As a teacher of Buddhist meditation and psychology for four decades, and someone "blessed" with a chronic illness for two of those decades, Jeff Rubin has been obsessed with answering this question. This obsession led him to develop a program called Unconditional Healing, a new model of health that has helped countless people transform their relationship to pain, adversity, and illness, and unlock their own storehouse of confidence and resilience.
In this podcast, Jeff explores the principles of Unconditional Healing with talks, healing practices, and interviews with those who have discovered how to thrive in the face of adversity. He also features guests who are experts or thought leaders in a particular aspect of health and well-being. If you are dealing with an acute or chronic illness, the loss of a loved one or your livelihood, the dissolution of a relationship, or any other adverse circumstance that has you feeling anxious and confused, then this podcast is definitely for you. Especially if you’re looking for a more nuanced, more spiritual way to work with life's inevitable difficulties.
Please note the podcast is currently on hiatus, but all episodes remain available on all the major podcast platforms.
Unconditional Healing with Jeff Rubin
Interview with Toni Bernhard - On the Art and Science of Living with Chronic Illness
Jeff welcomes Toni Bernhard to talk about her journey with chronic illness, the loss of identity and self-blame that inevitably follow, and her dive into writing. To her surprise, that innocent endeavor spawned four Buddhist-inspired books - three on living well with illness and chronic pain, and one on walking the Buddhist path. Two of those books are on the Unconditional Healing recommended reading list.
We begin with Toni’s trip to Paris with her husband in 2001, where she shockingly developed a viral illness that continues to this day and changed her life dramatically. Initially dropping her Buddhist practice to focus on fixing her body, Toni had a “thunderbolt moment” when she consulted with noted Buddhist author Sylvia Boorstein who advised ‘Your body is sick, your mind isn’t sick'. From that moment, Toni related to her illness in a completely different way and her healing journey began in earnest.
She began to write as a way of checking in and touching her own pain, but Toni soon found that her writings had a universal value that would become her first book, How to Be Sick. In that book, Toni calls upon Buddhist teachings and resources as her guide, while also developing her own unique approach and practices to benefit those who are ill.
Some of the many gems from Toni that were “mined” in this episode:
Compassion as an antidote to suffering - “What I recommend that people do is to focus on the actual facts in their life that are the source of suffering and bring compassion to it by crafting phrases that address that. I have found nothing alleviates suffering more than being able to speak, silently or whispering, to yourself about whatever is a source of suffering for you at the moment.”

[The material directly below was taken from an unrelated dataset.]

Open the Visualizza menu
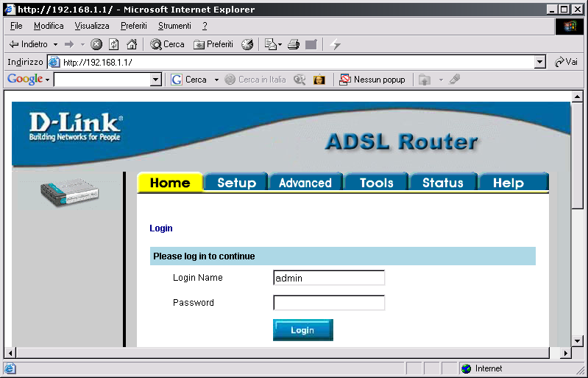The height and width of the screenshot is (378, 588). tap(92, 26)
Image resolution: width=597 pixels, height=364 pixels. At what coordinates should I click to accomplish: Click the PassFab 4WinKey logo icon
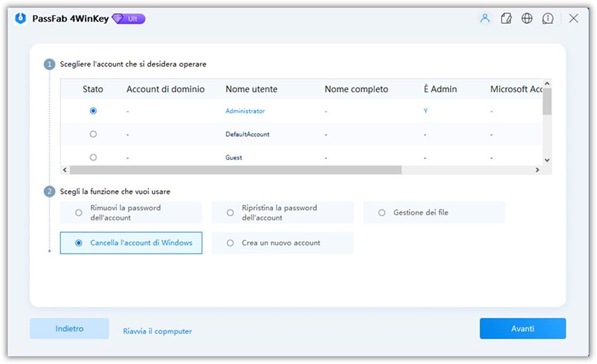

On working with the medical system - “What I recommend about any kind of illness is gather information. Instead of just grabbing at the first thing you hear and then shutting down around it.”
The loss of self-identity that accompanies a serious illness - “I would lie in bed and say, ‘if I’m not a law professor, who am I?’ I just felt worthless. And it’s interesting that what I learned from that is not to attach to any identity.”
The present moment as a refuge – “When you bring yourself to the present, there’s no suffering, even if you’re in pain there’s no suffering. Because all there is, is what you’re experiencing right now.”
Thoughts on death and dying - “One thing the Buddha taught me was to rely on my experience. And I don’t have experience of it (dying). I think it can be comforting for people to believe that there’s a continuation of some sort at death and I think that’s wonderful, but I can’t force that on myself, so I’m left with ’I don’t know', and trying to be ok with that.”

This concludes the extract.